A zatem prymas Wyszyński ma nam wiele do powiedzenia nie tylko o tym, do czego zwykliśmy nawiązywać, czyli o wierze i miłości, o państwie i Kościele, o wolności i patriotyzmie, o pracy i przebaczeniu, a przede wszystkim o Chrystusie i Matce Bożej. Ma nam także wiele do powiedzenia o tym, jak przeżyć czas niezawinionej izolacji.
 
Trudne warunki internowania
Stefan Wyszyński, przypomnijmy, był w przymusowej izolacji, czyli internowany przez władze stalinowskiej Polski przez trzy lata: od września 1953 r. do października 1956 r. I była to izolacja pod każdym względem – fizycznym i moralnym – ostrzejsza niż nasza dzisiaj. Został izolowany bez własnej winy, chyba że winą nazwać to, iż starał się zabezpieczyć margines niezależności Kościoła niszczonego przez polskich komunistów. Został więc na podstawie peerelowskiego prawa, które łamało autonomię Kościoła i państwa, uwięziony bez procesu i wyroku. Nie tylko nie wiedział, czy izolacja kiedykolwiek się skończy, ale miał prawo myśleć, że wzorem innych duchownych w sowieckiej Rosji i krajach tzw. demokracji ludowej zostanie potajemnie zgładzony albo wywieziony na Syberię. Ta niepewność losu mogła być dojmującą psychiczną torturą. Ale do czasu. Podobnie jak sprzeciw wobec szykan fizycznych i psychicznych, których mu nie szczędzono szczególnie przez pierwsze dwa lata internowania. W Stoczku Warmińskim prymas był przetrzymywany w dawnym klasztorze, w którym panowało dokuczliwe zimno, powodując bóle reumatyczne i nerek, on zaś jako szczególnie niebezpieczny więzień był pilnowany przez ponad stu żołnierzy i oficerów Urzędu Bezpieczeństwa oraz nieustannie inwigilowany, również przez dwoje tajnych współpracowników (kapelana i siostrę zakonną).
Ale prymas musiał się mierzyć nie tylko z bardzo trudnymi warunkami fizycznymi, lecz z myślami na temat przeszłości i niewiadomej przyszłości. W izolacji dokonał trudnego obrachunku z samym sobą – stawał przed pytaniami, czy to, co się stało (aresztowanie), było zawinione, czy właściwie prowadził Kościół w Polsce od momentu objęcia prymasostwa. Była w tym troska nie tylko o siebie, ale o cały Kościół w Polsce, o wiernych i duchowieństwo, o rodzinę, z którą długo utrudniano mu kontakt nawet listowy.

**Zapisane dane**

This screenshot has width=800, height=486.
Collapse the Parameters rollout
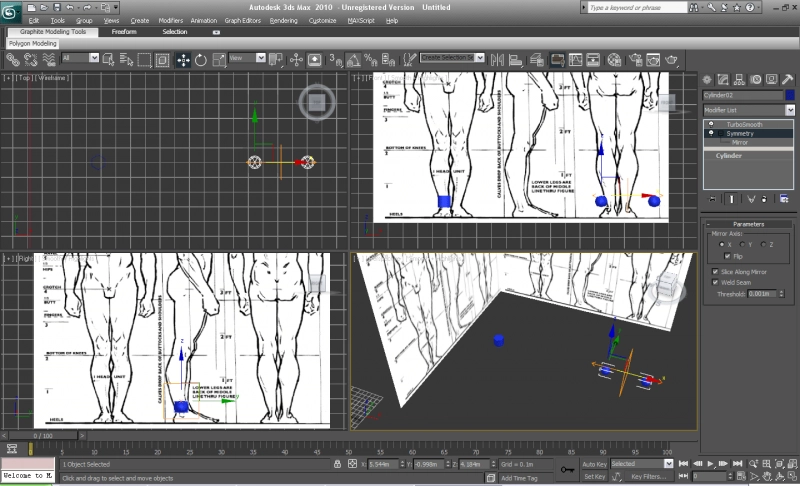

**Zadanie do wykonania**
Kontynuuj tekst o internowaniu prymasa Wyszyńskiego, zaczynając zaraz po jego ostatnim zdaniu.

**Odpowiedź**
 
Jak prymas przestał się bać
Jak sobie prymas z tym wszystkim poradził? Co mu w tym pomogło? Najważniejsza odpowiedź brzmi: wiara. Nigdy, jak wyznał pod koniec życia, nie miał wątpliwości w wierze. Był nią silny. Ta duchowa siła była mu bardzo potrzebna w czasie internowania, kiedy nie wystarczyło już tylko wierzyć, ale musiał mocno i całkowicie zawierzyć się Bogu i Maryi. 8 grudnia 1953 r., w uroczystość Niepokalanego Poczęcia NMP, Stefan Wyszyński po trzech tygodniach przygotowania według wskazówek św. Ludwika Grignion de Montforta złożył akt osobistego oddania się w niewolę Maryi. To duchowe wydarzenie było decydujące dla dalszego sposobu przeżywania izolacji. Od tej pory prymas przestał się lękać. W dzienniku tamtego czasu zapisał, że jeśli „człowiek pamięta o tym, że obraca się w porządku nadprzyrodzonym, opuszczają go lęki”.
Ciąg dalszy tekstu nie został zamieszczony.